PROBLEMS TO SOLVE:
1/ In the jobless claims article, how many applications for unemployment aid did the Labor Department report for last week?
2/ Continue the article on jobless claims from where it stops.

SOURCE EXTRACT:
Jobless Claims Fall Below 1 Million for 1st Time Since Pandemic Started

Applications fell to 963,000, the second straight drop...

(Headline USA) The number of laid-off workers applying for unemployment aid fell below 1 million last week for the first time since the pandemic intensified five months ago, yet still remains at a high level.

The Labor Department said applications fell to 963,000, the second straight drop, from 1.2 million the previous week. The decline suggests that layoffs are slowing.

“This great news on unemployment claims is further evidence that jobs are coming back at a record pace and the V-shaped recovery lives on,” said economist Stephen Moore, co-founder of the Committee to Unleash Prosperity.

All told, fewer people are also continuing to receive state jobless aid. That figure dropped to 15.5 million, from 16.1 million the previous week.

For months, the unemployed had also been receiving the $600 a week in federal jobless aid on top of their state benefit. But the federal payment has expired, and negotiations in Congress to extend that benefit, likely at a lower level of payment, have collapsed in rancor.

The supplemental federal aid had enabled many jobless Americans to afford rent, food and utilities, and its expiration threatens to weaken consumer spending and further slow the economy. Unemployment benefits have accounted for roughly 5% of national income since April, a larger share than even Social Security. The loss of the $600 has shrunk benefits for the average recipient by one-half to three-quarters.

Michelle Meyer, an economist at Bank of America Merrill Lynch, says that the loss of the additional aid will reduce Americans’ incomes by $18 billion a week.

“That’s a big hit to purchasing power,” she said.

Last week, President Donald Trump issued an executive order that would provide $300 a week in federal aid to the jobless to replace the expired $600-a-week benefit. But experts say it would take weeks for the states to implement that payment.

In addition to people who applied last week for state benefits, nearly 489,000 others sought jobless aid under a new program that has made self-employed and gig workers eligible for the first time. That figure isn’t adjusted for seasonal trends, so it’s reported separately.

DATA SEGMENT:
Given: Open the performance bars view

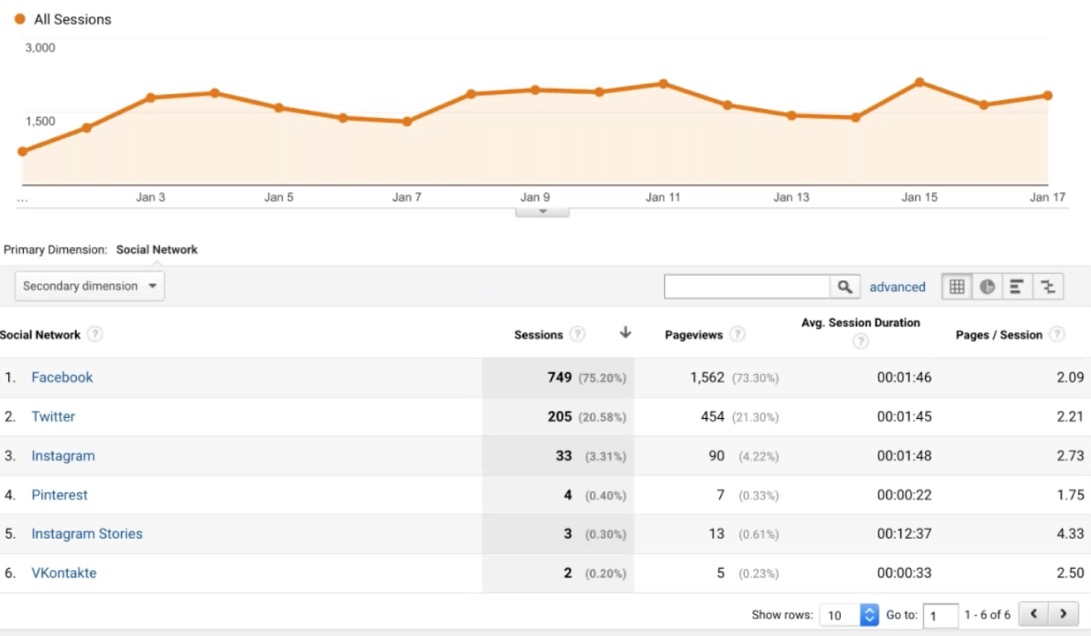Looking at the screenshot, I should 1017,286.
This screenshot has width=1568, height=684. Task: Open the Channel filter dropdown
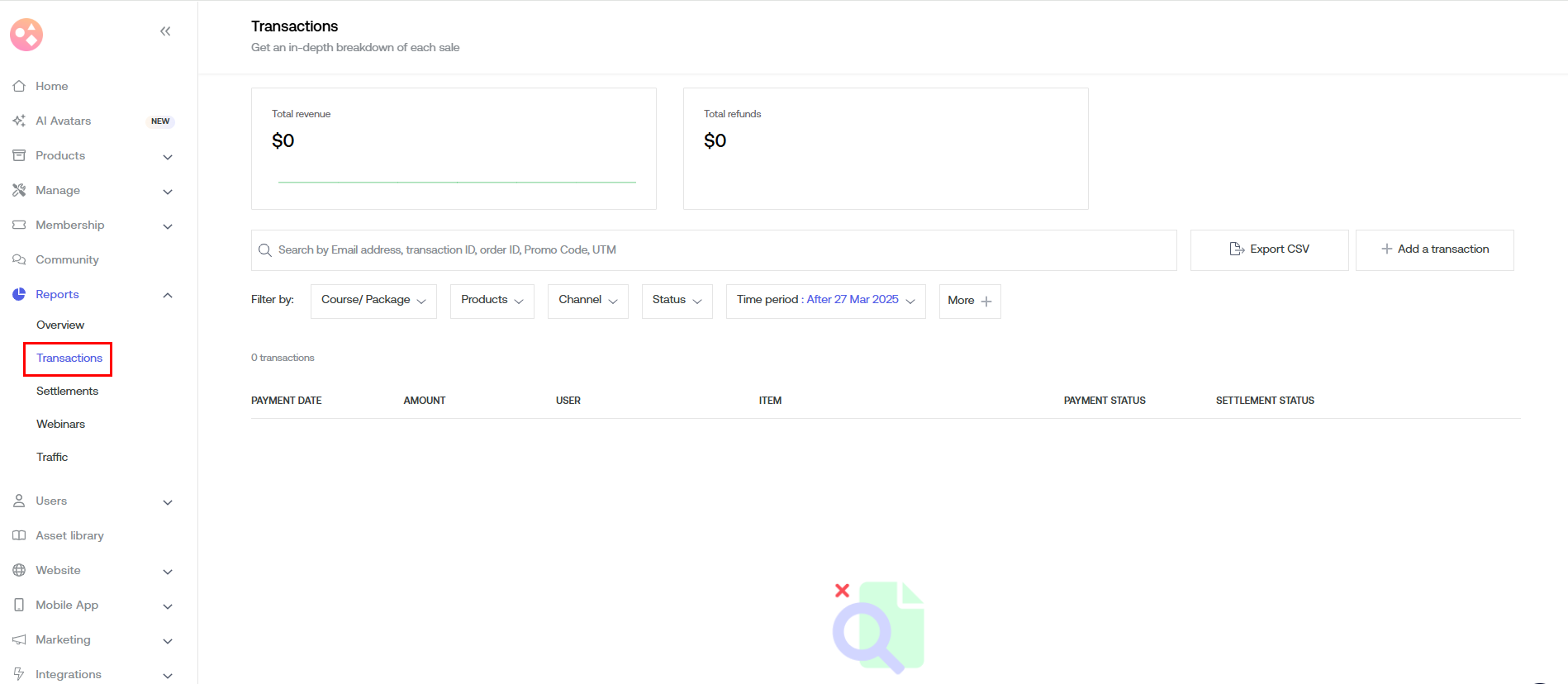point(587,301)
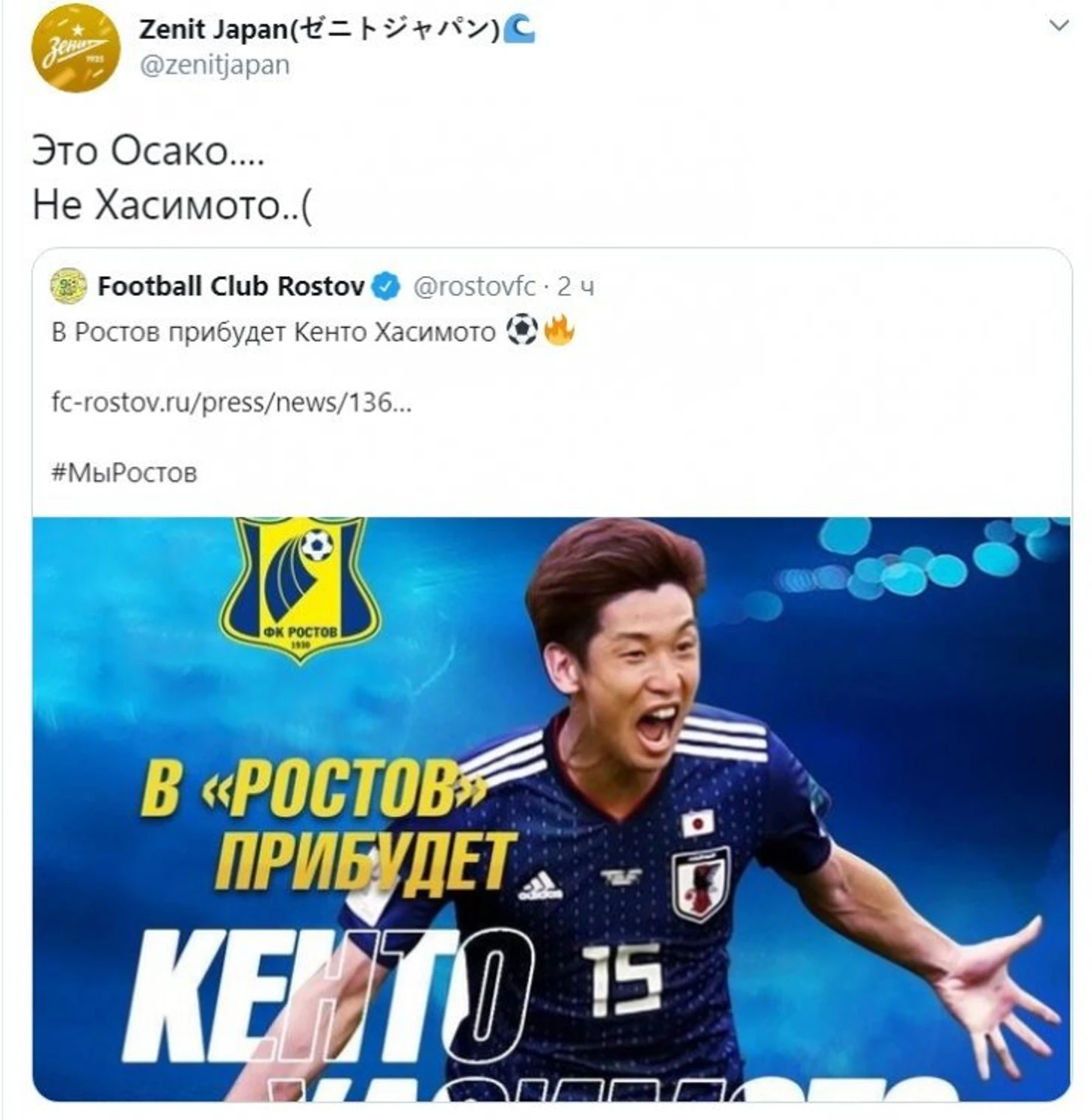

ANSWERS FOR THE EXERCISE:
1/ 963,000

2/
But including that group, the Labor Department says 28.2 million people are receiving some form of unemployment benefits, though that figure may be inflated by double-counting by some states.

For states to set up systems to distribute a new $300 federal jobless benefit, their labor departments would need more guidance from the federal government, noted Michele Evermore, a senior researcher at the National Employment Law Project. The money, which is supposed to come from a federal disaster relief fund, would likely require states to hire more people and possibly contract with software vendors to establish a system to process the payments, Evermore said.

“I can’t imagine that this goes up in less than a month anywhere,” she said.

After the pandemic hit, Congress approved a $2 trillion aid package. Among other things, it provided the $600-a-week benefit and made self-employed and gig workers newly eligible for unemployment aid.

Both programs required the states to create new processing systems while handling a crush of benefit applications. That influx resulted in huge backlogs and left millions of the unemployed frustrated by their inability to access benefits. Washington state, for one, eventually called in National Guard troops to help process applications.

In the meantime, with confirmed virus cases still high, it’s not clear when business owners will be able to reopen or will have enough customers to rehire.